In situ synthesis and characterization of polycarbazole–copper oxide (PCz–CuO) nanocomposite: investigating superior antibacterial performance and FabI/FabH docking interactions

Abstract

This research investigated the synthesis of a polycarbazole–copper oxide nanocomposite via in situ oxidative polymerization. Various techniques were employed to characterize the structural and morphological properties of both PCz and PCz–CuO. The study evaluated the bactericidal potential of PCz and PCz–CuO against two common pathogens, Escherichia coli (E. coli) and Staphylococcus aureus (S. aureus).
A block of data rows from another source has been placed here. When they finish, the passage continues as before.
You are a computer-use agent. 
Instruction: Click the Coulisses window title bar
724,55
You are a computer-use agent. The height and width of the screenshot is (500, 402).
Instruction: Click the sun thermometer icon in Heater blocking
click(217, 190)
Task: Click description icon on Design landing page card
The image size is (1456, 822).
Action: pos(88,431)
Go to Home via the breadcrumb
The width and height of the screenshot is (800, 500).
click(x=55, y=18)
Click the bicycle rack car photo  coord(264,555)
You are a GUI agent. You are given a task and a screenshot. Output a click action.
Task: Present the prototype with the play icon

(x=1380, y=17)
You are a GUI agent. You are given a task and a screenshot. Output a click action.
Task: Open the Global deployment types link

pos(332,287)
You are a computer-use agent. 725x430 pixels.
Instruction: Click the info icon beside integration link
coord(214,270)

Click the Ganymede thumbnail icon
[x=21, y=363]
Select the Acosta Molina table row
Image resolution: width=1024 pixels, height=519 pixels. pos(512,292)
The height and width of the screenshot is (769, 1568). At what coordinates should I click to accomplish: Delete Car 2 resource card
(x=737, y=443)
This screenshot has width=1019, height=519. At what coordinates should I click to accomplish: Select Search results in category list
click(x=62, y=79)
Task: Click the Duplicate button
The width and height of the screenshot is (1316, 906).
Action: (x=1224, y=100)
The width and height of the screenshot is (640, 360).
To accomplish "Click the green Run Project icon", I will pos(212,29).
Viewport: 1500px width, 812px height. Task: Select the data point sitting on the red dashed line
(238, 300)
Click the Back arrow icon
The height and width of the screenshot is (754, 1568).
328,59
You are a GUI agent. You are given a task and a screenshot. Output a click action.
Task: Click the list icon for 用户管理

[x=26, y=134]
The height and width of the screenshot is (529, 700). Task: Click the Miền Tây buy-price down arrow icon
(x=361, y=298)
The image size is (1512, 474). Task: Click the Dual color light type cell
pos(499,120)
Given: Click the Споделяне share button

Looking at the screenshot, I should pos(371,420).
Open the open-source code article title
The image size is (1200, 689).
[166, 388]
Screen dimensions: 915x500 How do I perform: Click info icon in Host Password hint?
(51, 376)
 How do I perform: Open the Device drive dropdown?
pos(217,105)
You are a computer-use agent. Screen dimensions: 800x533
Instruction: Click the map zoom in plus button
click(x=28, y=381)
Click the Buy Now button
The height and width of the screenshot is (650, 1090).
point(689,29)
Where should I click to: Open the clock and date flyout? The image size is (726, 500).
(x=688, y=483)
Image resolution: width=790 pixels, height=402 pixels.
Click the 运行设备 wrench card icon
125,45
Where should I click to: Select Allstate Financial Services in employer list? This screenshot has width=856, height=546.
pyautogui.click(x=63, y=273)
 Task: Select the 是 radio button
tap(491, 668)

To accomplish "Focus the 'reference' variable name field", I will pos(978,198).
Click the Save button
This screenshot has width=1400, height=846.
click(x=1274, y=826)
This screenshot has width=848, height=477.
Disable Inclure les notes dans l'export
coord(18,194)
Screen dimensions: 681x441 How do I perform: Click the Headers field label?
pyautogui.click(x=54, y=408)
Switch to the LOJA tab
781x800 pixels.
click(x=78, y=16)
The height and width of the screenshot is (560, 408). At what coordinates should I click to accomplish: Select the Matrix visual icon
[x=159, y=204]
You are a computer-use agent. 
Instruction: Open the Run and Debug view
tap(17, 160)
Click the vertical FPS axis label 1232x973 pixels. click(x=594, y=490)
Additionally, computational modeling (molecular docking) was performed to understand how these materials might interact with FabI and FabH enzymes, which are crucial for bacterial fatty acid synthesis in both E. coli and S. aureus. The results showed that PCz–CuO was more effective at killing both bacterial strains compared to pure PCz. The inhibition zones observed in the agar well diffusion method were larger for PCz–CuO (4.2–16.2 mm and 4.5–17.1 mm for E. coli and S. aureus, respectively) compared to PCz (3.4–14.5 mm and 3.5–15.2 mm). Docking simulations provided insights into possible binding interactions between the synthesized materials and the target enzymes. The results are consistent with a potential for inhibitory activity, which may help explain the observed differences in antibacterial behavior. Overall, this study demonstrates the potential of PCz–CuO as an antibacterial agent and highlights the complementary role of molecular docking in guiding further mechanistic studies.